Big News Pulls Viewers
“The news viewership has shown sustainable and consistent and unwavering growth for the past year and a half,” said Larry Goodman, president of CNN sales and marketing.
Because big news or the lack of it pulls viewers to and from cable news networks as surely as the moon pulls ocean tides in and out, the record audience levels of the Iraq war boom are unlikely to be converted directly into increased CPMs.

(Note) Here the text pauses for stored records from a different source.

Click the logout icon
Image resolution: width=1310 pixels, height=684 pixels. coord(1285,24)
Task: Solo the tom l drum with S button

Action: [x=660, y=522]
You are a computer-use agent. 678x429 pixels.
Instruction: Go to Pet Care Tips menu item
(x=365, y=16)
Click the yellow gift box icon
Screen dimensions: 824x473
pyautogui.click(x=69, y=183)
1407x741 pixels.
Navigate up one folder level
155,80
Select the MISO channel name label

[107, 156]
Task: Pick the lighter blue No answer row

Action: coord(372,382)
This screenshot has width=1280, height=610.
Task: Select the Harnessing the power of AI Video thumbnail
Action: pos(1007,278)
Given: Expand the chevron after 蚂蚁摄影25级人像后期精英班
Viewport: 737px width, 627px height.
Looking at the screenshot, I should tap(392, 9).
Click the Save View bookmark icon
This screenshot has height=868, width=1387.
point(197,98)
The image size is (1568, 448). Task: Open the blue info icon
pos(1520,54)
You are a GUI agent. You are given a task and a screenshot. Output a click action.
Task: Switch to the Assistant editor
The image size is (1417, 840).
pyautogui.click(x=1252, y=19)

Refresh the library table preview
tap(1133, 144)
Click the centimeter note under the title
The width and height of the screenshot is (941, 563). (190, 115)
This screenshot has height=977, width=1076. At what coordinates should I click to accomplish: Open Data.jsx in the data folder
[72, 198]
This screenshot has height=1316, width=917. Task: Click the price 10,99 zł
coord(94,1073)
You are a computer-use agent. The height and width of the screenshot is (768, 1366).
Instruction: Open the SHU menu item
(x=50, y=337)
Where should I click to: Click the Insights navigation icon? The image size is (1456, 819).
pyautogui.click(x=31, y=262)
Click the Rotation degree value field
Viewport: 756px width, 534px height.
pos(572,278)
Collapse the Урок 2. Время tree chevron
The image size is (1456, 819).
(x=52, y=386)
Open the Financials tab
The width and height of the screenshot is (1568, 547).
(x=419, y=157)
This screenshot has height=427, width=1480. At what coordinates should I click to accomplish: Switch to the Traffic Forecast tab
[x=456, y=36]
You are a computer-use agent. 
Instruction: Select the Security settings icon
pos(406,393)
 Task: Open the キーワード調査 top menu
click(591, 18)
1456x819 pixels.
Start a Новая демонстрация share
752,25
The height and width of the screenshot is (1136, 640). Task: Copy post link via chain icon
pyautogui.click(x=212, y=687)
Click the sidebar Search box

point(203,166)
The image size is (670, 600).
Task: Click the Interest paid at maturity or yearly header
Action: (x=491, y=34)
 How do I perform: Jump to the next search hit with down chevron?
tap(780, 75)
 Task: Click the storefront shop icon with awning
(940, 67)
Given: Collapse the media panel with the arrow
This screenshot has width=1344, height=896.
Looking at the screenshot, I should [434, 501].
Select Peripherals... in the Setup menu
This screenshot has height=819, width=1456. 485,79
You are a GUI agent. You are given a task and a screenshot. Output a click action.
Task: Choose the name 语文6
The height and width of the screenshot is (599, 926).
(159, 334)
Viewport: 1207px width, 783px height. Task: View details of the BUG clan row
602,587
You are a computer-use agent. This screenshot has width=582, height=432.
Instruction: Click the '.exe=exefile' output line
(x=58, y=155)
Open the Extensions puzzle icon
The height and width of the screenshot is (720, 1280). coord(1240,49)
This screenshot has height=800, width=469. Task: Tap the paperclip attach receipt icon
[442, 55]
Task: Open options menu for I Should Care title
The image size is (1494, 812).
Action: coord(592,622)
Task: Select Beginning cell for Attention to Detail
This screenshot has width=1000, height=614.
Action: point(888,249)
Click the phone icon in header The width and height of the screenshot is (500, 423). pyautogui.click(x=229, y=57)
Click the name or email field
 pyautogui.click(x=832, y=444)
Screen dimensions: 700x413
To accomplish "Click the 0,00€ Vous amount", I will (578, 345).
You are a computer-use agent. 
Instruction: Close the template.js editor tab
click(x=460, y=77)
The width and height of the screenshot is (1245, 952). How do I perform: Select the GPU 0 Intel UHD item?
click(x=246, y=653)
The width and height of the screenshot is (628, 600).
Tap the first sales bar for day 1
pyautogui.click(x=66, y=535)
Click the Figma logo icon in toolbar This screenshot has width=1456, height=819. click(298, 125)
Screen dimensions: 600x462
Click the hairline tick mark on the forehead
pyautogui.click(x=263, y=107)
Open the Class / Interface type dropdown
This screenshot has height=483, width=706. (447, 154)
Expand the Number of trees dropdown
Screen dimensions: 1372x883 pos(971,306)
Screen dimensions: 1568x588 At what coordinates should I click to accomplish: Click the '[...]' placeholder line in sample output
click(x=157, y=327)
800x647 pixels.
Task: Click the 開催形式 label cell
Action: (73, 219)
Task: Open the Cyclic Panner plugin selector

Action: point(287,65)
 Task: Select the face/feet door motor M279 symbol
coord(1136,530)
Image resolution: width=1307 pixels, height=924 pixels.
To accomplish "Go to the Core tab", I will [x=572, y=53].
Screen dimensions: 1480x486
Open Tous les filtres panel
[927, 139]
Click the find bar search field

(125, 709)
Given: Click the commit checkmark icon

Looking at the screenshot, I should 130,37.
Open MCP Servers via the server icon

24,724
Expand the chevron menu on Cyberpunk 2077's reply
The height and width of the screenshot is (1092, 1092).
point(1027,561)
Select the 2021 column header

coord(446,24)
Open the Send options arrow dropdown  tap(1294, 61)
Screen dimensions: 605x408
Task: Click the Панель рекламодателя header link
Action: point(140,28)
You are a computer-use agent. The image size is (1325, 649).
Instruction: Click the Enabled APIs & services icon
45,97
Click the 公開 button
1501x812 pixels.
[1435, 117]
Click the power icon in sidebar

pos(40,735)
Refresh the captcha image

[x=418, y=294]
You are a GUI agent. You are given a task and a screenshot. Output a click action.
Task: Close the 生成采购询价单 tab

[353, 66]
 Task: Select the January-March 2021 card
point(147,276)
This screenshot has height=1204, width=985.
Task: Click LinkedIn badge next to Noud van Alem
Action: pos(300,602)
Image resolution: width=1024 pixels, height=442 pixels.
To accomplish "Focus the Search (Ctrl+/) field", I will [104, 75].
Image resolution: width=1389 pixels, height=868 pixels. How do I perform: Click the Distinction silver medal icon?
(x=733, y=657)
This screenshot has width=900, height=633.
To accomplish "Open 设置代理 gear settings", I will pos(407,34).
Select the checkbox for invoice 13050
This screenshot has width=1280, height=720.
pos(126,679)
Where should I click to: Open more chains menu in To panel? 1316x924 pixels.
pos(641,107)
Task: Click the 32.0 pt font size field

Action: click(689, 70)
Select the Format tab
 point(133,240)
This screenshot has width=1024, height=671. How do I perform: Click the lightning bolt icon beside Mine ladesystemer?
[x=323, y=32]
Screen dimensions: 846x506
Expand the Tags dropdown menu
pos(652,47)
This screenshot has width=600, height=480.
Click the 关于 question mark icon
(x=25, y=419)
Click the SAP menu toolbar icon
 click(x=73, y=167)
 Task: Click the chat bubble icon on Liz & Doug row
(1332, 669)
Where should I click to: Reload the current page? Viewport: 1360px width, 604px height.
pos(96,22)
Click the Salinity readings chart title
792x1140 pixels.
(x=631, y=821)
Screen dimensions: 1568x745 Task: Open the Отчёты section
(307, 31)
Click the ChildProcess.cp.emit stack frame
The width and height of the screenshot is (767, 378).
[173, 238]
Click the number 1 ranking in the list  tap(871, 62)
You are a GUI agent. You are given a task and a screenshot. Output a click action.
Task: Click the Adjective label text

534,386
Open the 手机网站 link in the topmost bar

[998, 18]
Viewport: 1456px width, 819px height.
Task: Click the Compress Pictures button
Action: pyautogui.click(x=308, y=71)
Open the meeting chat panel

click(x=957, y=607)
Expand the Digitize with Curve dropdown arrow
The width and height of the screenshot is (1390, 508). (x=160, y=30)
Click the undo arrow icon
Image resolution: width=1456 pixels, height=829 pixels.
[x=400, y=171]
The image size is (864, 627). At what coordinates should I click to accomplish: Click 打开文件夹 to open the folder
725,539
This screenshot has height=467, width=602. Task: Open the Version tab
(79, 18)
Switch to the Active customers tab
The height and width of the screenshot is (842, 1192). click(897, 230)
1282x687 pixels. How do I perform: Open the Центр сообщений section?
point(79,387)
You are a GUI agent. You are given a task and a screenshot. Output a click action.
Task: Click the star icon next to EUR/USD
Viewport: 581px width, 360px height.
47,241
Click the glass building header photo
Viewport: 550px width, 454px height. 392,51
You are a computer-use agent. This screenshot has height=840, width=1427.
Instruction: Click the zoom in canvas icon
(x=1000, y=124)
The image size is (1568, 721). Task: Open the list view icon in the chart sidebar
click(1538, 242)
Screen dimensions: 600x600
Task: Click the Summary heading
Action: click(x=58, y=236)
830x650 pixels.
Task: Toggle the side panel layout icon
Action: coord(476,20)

But the ways in which cable news networks can monetize the short-lived boom include the invaluable opportunity to preview postwar lineups to inflated audiences for CNN (which has moved Paula Zahn into prime time) and MSNBC (which hired Keith Olbermann for the second time during the war and which hired Republican former Florida Congressman Joe Scarborough shortly before the war for its prime-time lineup). MSNBC also was able to showcase its renewed mission to be “NBC News on cable.”
Then there is the ease with which they already have been able to wrap up make-goods to advertisers who were displaced while the networks were in commercial-free or commercial-light mode.
“Elevated viewing levels continued up until very recently, so there really is no under-delivery,” said Mr. Hoffman.